▶ **EXERCISE PROMPT**: Repeat each entry. Keep every line exactly as it is.

▶ **ENTRIES SHOWN**:
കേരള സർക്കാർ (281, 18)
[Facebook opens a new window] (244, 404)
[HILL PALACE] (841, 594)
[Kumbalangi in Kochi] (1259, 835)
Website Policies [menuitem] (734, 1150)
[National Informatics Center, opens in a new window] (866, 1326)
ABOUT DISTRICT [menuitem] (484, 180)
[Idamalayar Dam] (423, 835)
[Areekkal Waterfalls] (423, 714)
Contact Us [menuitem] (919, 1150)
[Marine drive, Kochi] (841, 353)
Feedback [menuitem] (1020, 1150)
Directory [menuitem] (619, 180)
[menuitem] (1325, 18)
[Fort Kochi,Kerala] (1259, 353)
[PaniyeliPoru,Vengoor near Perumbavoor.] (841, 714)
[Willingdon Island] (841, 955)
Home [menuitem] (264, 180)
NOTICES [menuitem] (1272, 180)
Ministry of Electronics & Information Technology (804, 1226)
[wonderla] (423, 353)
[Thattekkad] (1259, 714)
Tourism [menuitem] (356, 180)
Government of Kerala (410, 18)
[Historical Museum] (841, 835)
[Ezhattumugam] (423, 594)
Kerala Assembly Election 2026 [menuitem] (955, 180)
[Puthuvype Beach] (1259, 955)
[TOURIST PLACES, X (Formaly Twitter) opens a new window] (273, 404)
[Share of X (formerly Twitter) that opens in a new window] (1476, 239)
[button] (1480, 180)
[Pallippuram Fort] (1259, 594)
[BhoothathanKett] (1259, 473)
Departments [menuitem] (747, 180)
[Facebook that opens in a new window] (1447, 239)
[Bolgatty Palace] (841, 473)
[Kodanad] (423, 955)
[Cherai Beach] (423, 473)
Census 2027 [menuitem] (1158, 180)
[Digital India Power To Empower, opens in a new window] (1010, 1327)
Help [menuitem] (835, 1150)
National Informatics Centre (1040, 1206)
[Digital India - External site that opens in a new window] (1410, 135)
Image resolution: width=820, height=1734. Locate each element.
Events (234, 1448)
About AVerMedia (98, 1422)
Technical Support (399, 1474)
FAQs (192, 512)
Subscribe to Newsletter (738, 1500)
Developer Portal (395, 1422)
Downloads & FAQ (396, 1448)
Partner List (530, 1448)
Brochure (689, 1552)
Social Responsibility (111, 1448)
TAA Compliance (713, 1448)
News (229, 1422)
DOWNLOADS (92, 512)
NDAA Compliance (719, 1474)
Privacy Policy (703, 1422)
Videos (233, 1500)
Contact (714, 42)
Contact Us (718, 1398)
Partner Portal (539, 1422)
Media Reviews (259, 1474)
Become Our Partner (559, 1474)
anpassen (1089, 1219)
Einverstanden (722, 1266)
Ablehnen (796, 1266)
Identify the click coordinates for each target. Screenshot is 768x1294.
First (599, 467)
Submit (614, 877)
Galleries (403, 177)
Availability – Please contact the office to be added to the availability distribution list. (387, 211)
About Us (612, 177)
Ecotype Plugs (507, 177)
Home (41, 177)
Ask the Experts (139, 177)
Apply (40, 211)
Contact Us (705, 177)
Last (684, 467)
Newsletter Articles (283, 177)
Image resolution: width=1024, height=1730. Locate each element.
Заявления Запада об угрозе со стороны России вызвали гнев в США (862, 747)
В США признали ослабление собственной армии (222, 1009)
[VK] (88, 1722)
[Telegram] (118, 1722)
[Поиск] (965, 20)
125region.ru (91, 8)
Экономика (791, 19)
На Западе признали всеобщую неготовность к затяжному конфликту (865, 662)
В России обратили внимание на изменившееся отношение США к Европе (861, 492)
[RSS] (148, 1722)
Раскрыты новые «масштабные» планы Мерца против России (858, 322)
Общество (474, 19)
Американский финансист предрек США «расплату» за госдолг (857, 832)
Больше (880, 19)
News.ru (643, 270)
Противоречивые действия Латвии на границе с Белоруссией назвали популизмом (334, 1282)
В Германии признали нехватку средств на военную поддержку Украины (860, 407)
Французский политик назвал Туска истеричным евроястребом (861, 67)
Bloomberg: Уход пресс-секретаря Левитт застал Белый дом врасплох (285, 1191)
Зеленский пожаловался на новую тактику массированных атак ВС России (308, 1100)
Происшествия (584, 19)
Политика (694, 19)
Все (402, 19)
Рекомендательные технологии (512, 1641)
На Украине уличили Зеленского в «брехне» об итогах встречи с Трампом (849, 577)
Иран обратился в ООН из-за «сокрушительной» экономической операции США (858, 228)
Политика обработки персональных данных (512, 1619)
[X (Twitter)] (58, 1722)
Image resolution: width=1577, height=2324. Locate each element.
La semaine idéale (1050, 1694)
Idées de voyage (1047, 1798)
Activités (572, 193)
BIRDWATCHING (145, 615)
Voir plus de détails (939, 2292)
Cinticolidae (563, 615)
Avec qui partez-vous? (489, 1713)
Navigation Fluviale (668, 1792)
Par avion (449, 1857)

▶ **REPLY TO THE TASK**:
കേരള സർക്കാർ (281, 18)
[Facebook opens a new window] (244, 404)
[HILL PALACE] (841, 594)
[Kumbalangi in Kochi] (1259, 835)
Website Policies [menuitem] (734, 1150)
[National Informatics Center, opens in a new window] (866, 1326)
ABOUT DISTRICT [menuitem] (484, 180)
[Idamalayar Dam] (423, 835)
[Areekkal Waterfalls] (423, 714)
Contact Us [menuitem] (919, 1150)
[Marine drive, Kochi] (841, 353)
Feedback [menuitem] (1020, 1150)
Directory [menuitem] (619, 180)
[menuitem] (1325, 18)
[Fort Kochi,Kerala] (1259, 353)
[PaniyeliPoru,Vengoor near Perumbavoor.] (841, 714)
[Willingdon Island] (841, 955)
Home [menuitem] (264, 180)
NOTICES [menuitem] (1272, 180)
Ministry of Electronics & Information Technology (804, 1226)
[wonderla] (423, 353)
[Thattekkad] (1259, 714)
Tourism [menuitem] (356, 180)
Government of Kerala (410, 18)
[Historical Museum] (841, 835)
[Ezhattumugam] (423, 594)
Kerala Assembly Election 2026 [menuitem] (955, 180)
[Puthuvype Beach] (1259, 955)
[TOURIST PLACES, X (Formaly Twitter) opens a new window] (273, 404)
[Share of X (formerly Twitter) that opens in a new window] (1476, 239)
[button] (1480, 180)
[Pallippuram Fort] (1259, 594)
[BhoothathanKett] (1259, 473)
Departments [menuitem] (747, 180)
[Facebook that opens in a new window] (1447, 239)
[Bolgatty Palace] (841, 473)
[Kodanad] (423, 955)
[Cherai Beach] (423, 473)
Census 2027 [menuitem] (1158, 180)
[Digital India Power To Empower, opens in a new window] (1010, 1327)
Help [menuitem] (835, 1150)
National Informatics Centre (1040, 1206)
[Digital India - External site that opens in a new window] (1410, 135)
Image resolution: width=820, height=1734. Locate each element.
Events (234, 1448)
About AVerMedia (98, 1422)
Technical Support (399, 1474)
FAQs (192, 512)
Subscribe to Newsletter (738, 1500)
Developer Portal (395, 1422)
Downloads & FAQ (396, 1448)
Partner List (530, 1448)
Brochure (689, 1552)
Social Responsibility (111, 1448)
TAA Compliance (713, 1448)
News (229, 1422)
DOWNLOADS (92, 512)
NDAA Compliance (719, 1474)
Privacy Policy (703, 1422)
Videos (233, 1500)
Contact (714, 42)
Contact Us (718, 1398)
Partner Portal (539, 1422)
Media Reviews (259, 1474)
Become Our Partner (559, 1474)
anpassen (1089, 1219)
Einverstanden (722, 1266)
Ablehnen (796, 1266)
Identify the click coordinates for each target. Screenshot is 768x1294.
First (599, 467)
Submit (614, 877)
Galleries (403, 177)
Availability – Please contact the office to be added to the availability distribution list. (387, 211)
About Us (612, 177)
Ecotype Plugs (507, 177)
Home (41, 177)
Ask the Experts (139, 177)
Apply (40, 211)
Contact Us (705, 177)
Last (684, 467)
Newsletter Articles (283, 177)
Image resolution: width=1024, height=1730. Locate each element.
Заявления Запада об угрозе со стороны России вызвали гнев в США (862, 747)
В США признали ослабление собственной армии (222, 1009)
[VK] (88, 1722)
[Telegram] (118, 1722)
[Поиск] (965, 20)
125region.ru (91, 8)
Экономика (791, 19)
На Западе признали всеобщую неготовность к затяжному конфликту (865, 662)
В России обратили внимание на изменившееся отношение США к Европе (861, 492)
[RSS] (148, 1722)
Раскрыты новые «масштабные» планы Мерца против России (858, 322)
Общество (474, 19)
Американский финансист предрек США «расплату» за госдолг (857, 832)
Больше (880, 19)
News.ru (643, 270)
Противоречивые действия Латвии на границе с Белоруссией назвали популизмом (334, 1282)
В Германии признали нехватку средств на военную поддержку Украины (860, 407)
Французский политик назвал Туска истеричным евроястребом (861, 67)
Bloomberg: Уход пресс-секретаря Левитт застал Белый дом врасплох (285, 1191)
Зеленский пожаловался на новую тактику массированных атак ВС России (308, 1100)
Происшествия (584, 19)
Политика (694, 19)
Все (402, 19)
Рекомендательные технологии (512, 1641)
На Украине уличили Зеленского в «брехне» об итогах встречи с Трампом (849, 577)
Иран обратился в ООН из-за «сокрушительной» экономической операции США (858, 228)
Политика обработки персональных данных (512, 1619)
[X (Twitter)] (58, 1722)
Image resolution: width=1577, height=2324. Locate each element.
La semaine idéale (1050, 1694)
Idées de voyage (1047, 1798)
Activités (572, 193)
BIRDWATCHING (145, 615)
Voir plus de détails (939, 2292)
Cinticolidae (563, 615)
Avec qui partez-vous? (489, 1713)
Navigation Fluviale (668, 1792)
Par avion (449, 1857)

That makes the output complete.